In this article, a model-free off-policy reinforcement learning algorithm is applied to address the optimal tracking problem based on multiplayer non-zero-sum games for discrete-time linear systems. In contrast to the traditional method and the policy iteration method for solving the optimal tracking problems, the proposed algorithm operates with the system data rather than the knowledge of the system dynamics. For performing the proposed algorithm, an auxiliary augmented system is constructed via assembling the original system and the reference trajectory while a discount factor is introduced into the performance indexes.
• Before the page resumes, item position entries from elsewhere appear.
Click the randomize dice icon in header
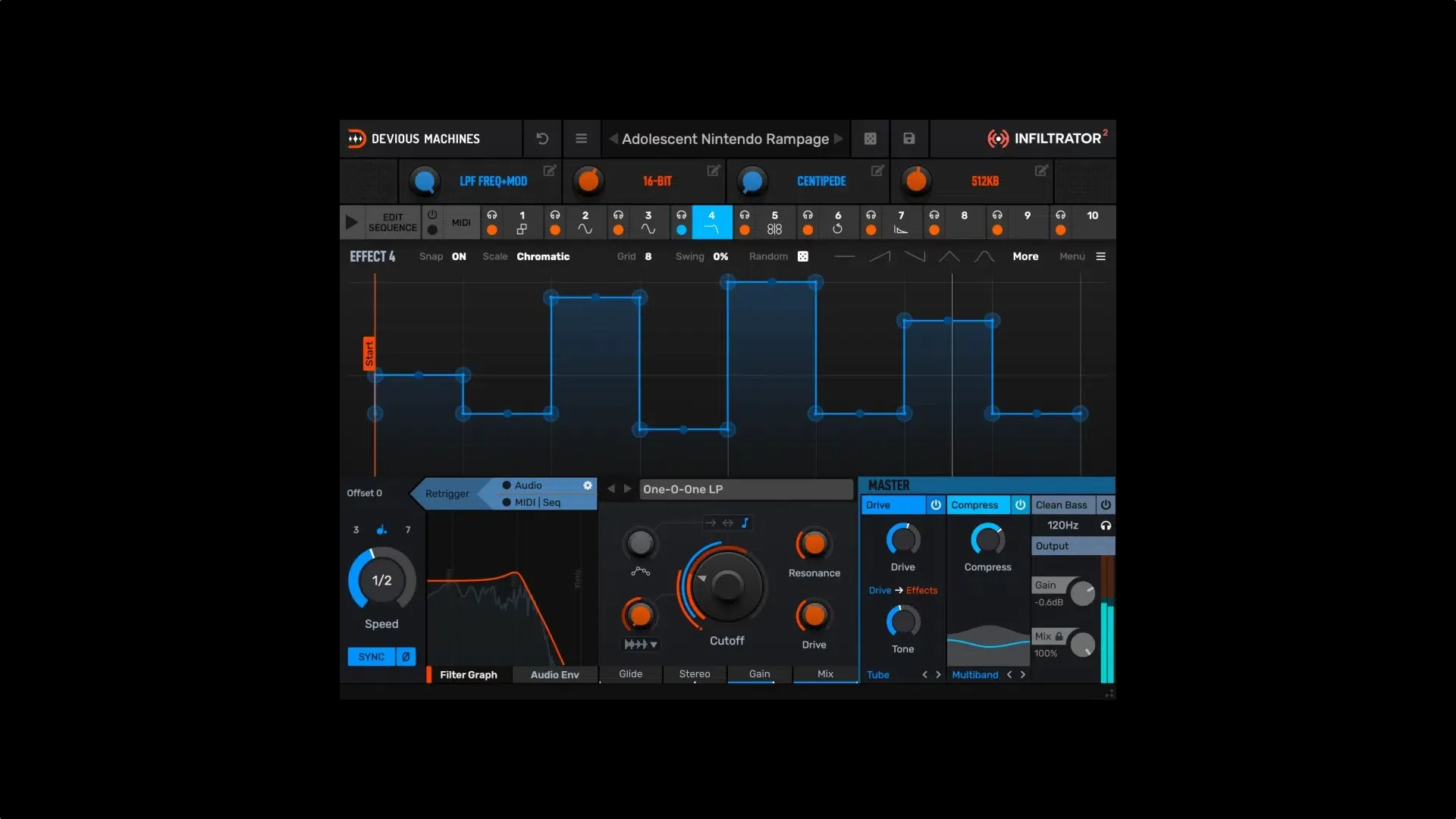This screenshot has width=1456, height=819. 870,139
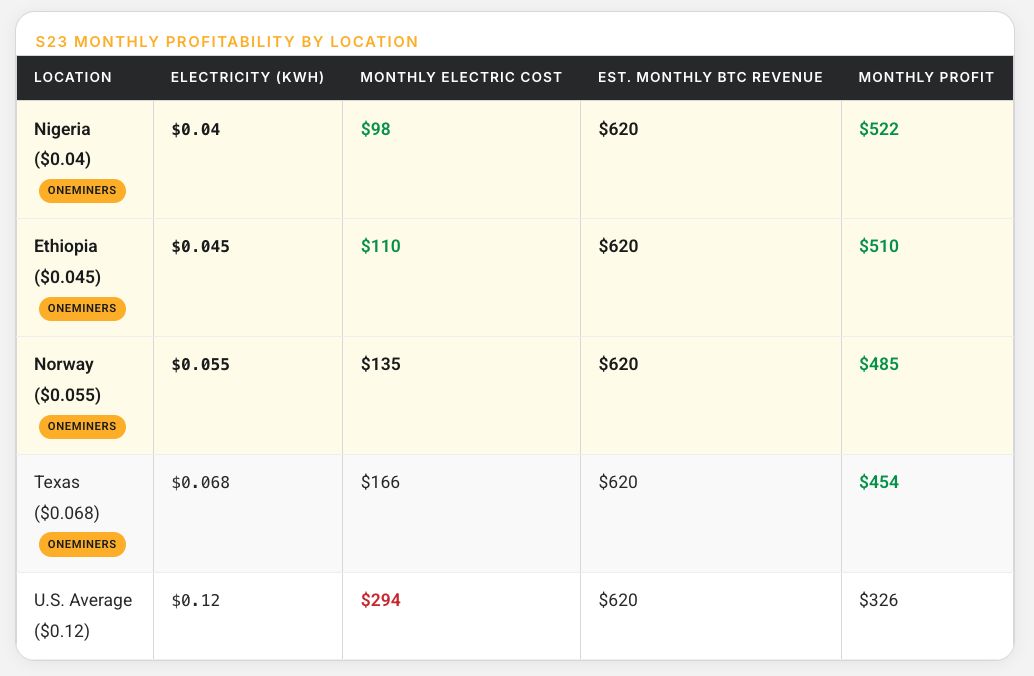
Task: Click the OneMiners badge under Nigeria
Action: (x=82, y=190)
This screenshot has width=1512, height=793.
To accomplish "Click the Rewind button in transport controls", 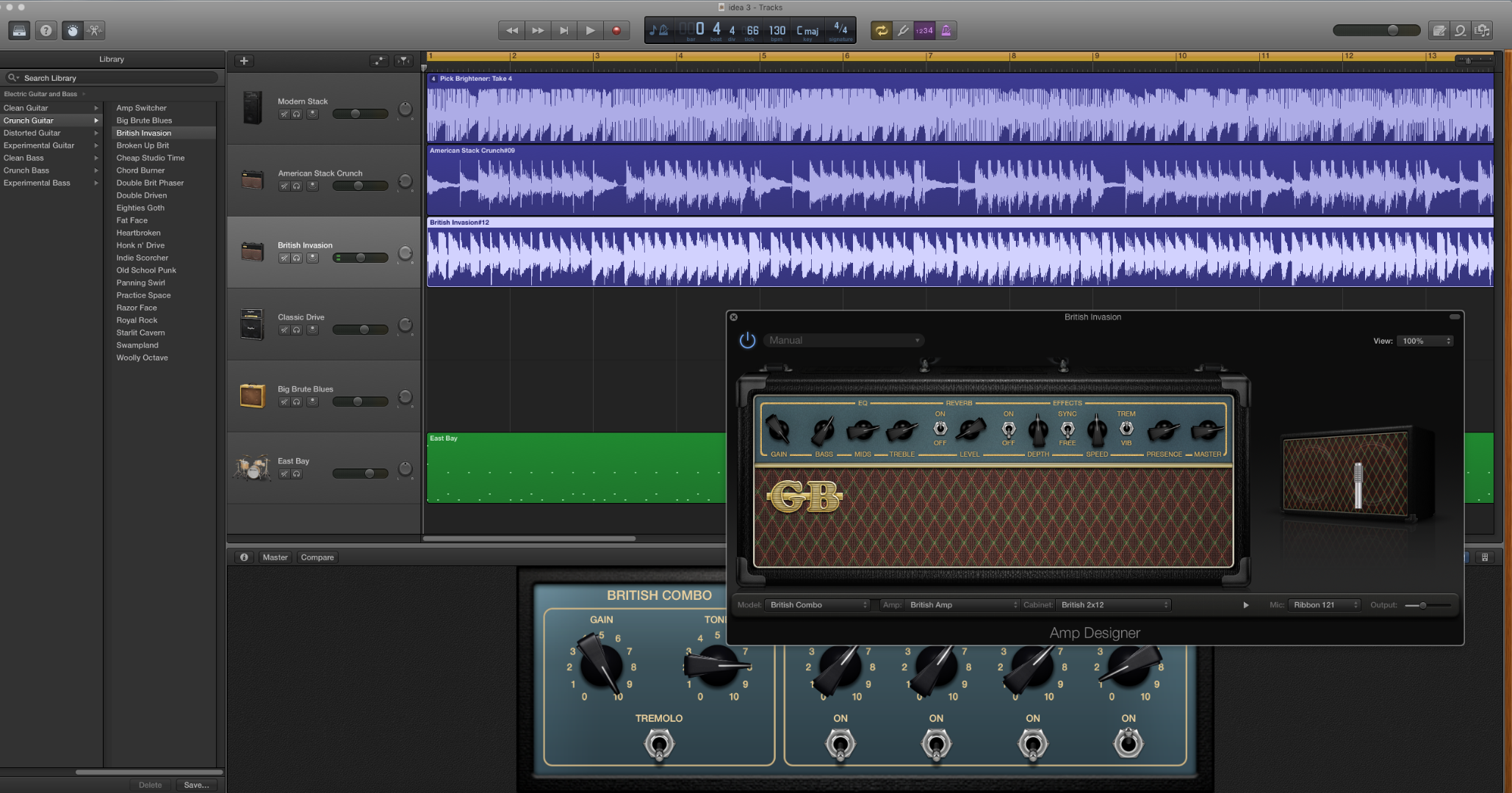I will click(513, 30).
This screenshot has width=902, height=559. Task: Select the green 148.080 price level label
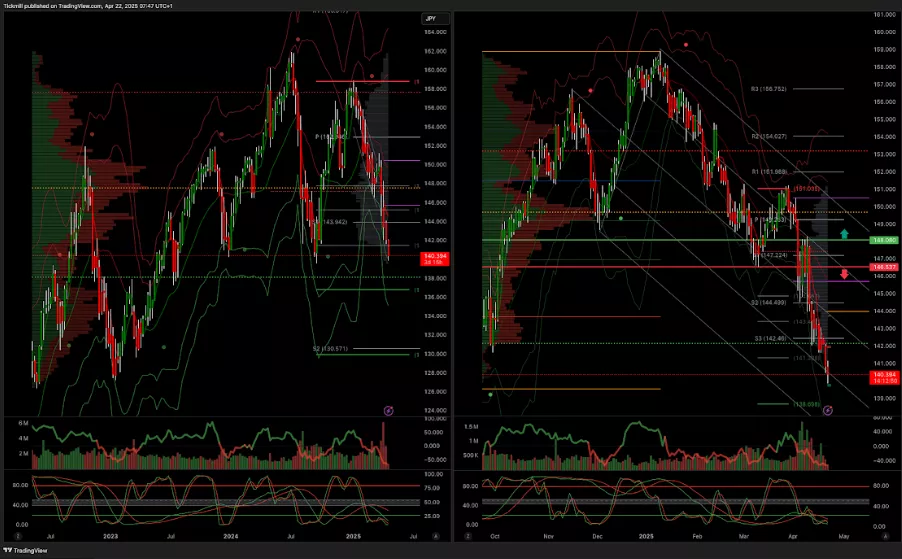pyautogui.click(x=882, y=240)
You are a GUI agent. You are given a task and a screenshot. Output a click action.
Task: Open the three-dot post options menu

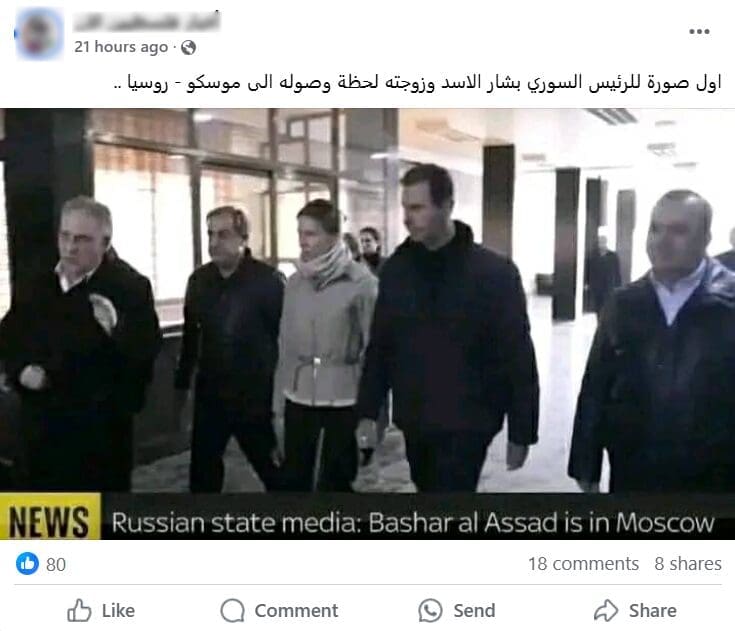point(699,32)
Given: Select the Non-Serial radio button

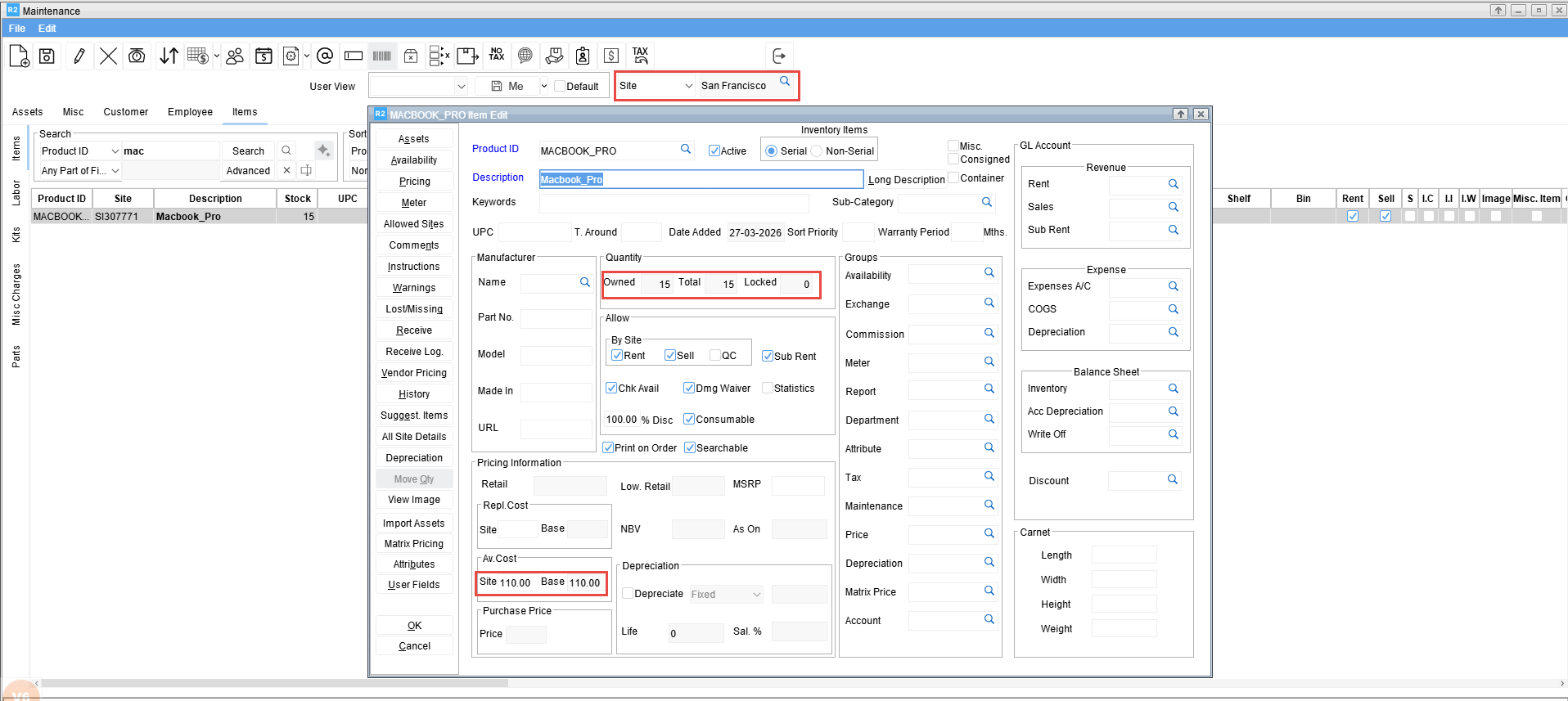Looking at the screenshot, I should point(817,151).
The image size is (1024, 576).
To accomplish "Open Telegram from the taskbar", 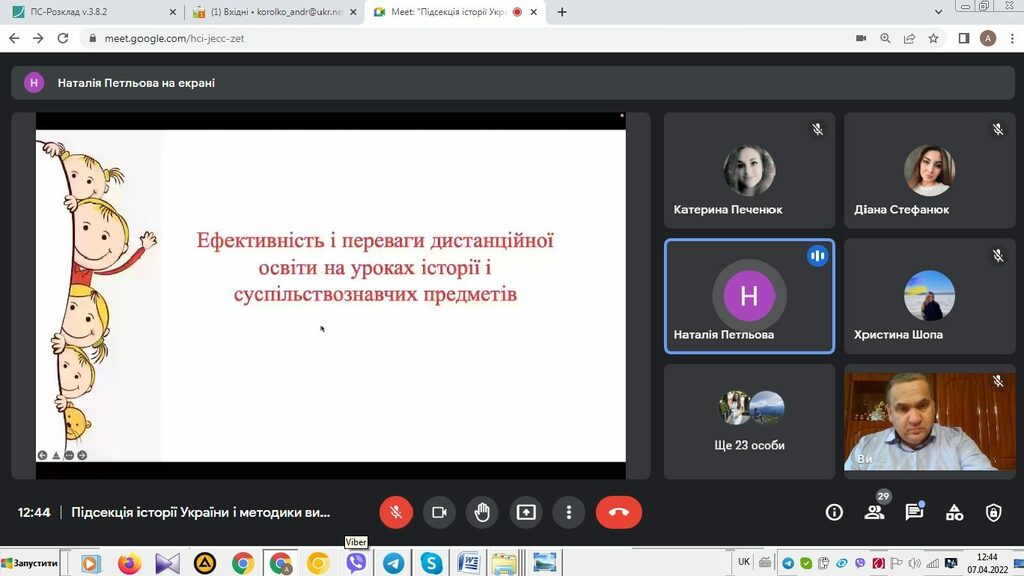I will pos(394,563).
It is analyzed that the solutions of the proposed algorithm converge to the Nash equilibrium and the result is not influenced by the probing noise. Two simulations are presented to verify the feasibility and effectiveness of the proposed algorithm.
机译:在本文中,应用了无模型的脱助策略加强学习算法来解决基于用于离散时间线性系统的多人非零和游戏的最佳跟踪问题。 与传统方法和策略迭代方法相比解决了解决最佳跟踪问题的方法,所提出的算法与系统数据运行而不是系统动态的知识。 为了执行所提出的算法,通过组装原始系统和参考轨迹构造辅助增强系统,而折扣因子被引入性能索引。 分析了所提出的算法的解决方案会聚到纳什均衡,结果不受探测噪声的影响。 提出了两种模拟以验证所提出的算法的可行性和有效性。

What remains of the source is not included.